Dear Annie: Our three sons, ages 14, 17 and 20, live with us. The problem is the 20-year-old. "Justin" couldn't keep up the pace of home schooling and bailed out with a GED. This despite my wife's correcting all of his work before submission. He now works two hours a day and feels that's plenty. He gives us lots of lip and attitude and does nothing to help around the house.
My wife refuses to charge him rent. She pays for his car, insurance and cell phone and provides all the meals. Justin's girlfriend moved in for a while until I put an end to that. Plus, I made him stop filching beer from our refrigerator.

____

Do this » Extract from the advice-column letter, word for word, the portion that opens with the words containing "Dear Annie: Our" and closes with "from our refrigerator.".

Information shown »
____

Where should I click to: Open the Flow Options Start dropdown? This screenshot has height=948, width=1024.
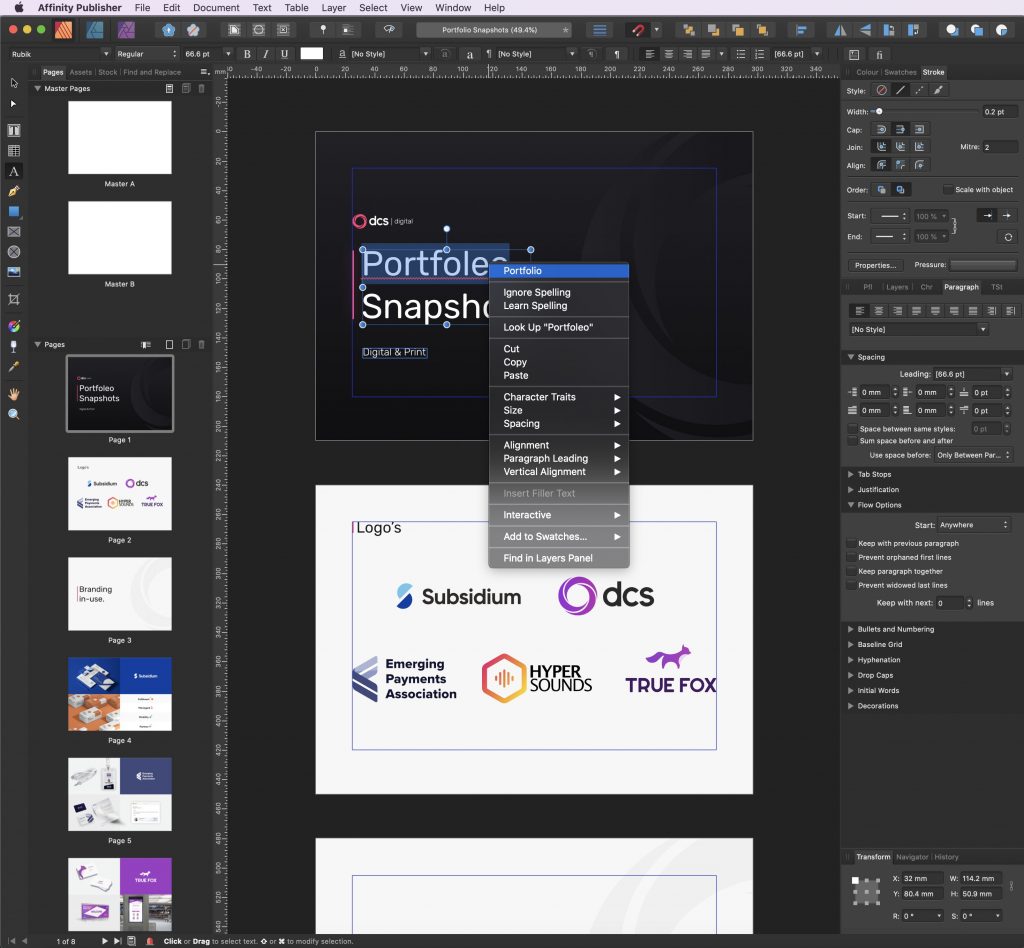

____

Reply to the exercise »
Dear Annie: Our three sons, ages 14, 17 and 20, live with us. The problem is the 20-year-old. "Justin" couldn't keep up the pace of home schooling and bailed out with a GED. This despite my wife's correcting all of his work before submission. He now works two hours a day and feels that's plenty. He gives us lots of lip and attitude and does nothing to help around the house.
My wife refuses to charge him rent. She pays for his car, insurance and cell phone and provides all the meals. Justin's girlfriend moved in for a while until I put an end to that. Plus, I made him stop filching beer from our refrigerator.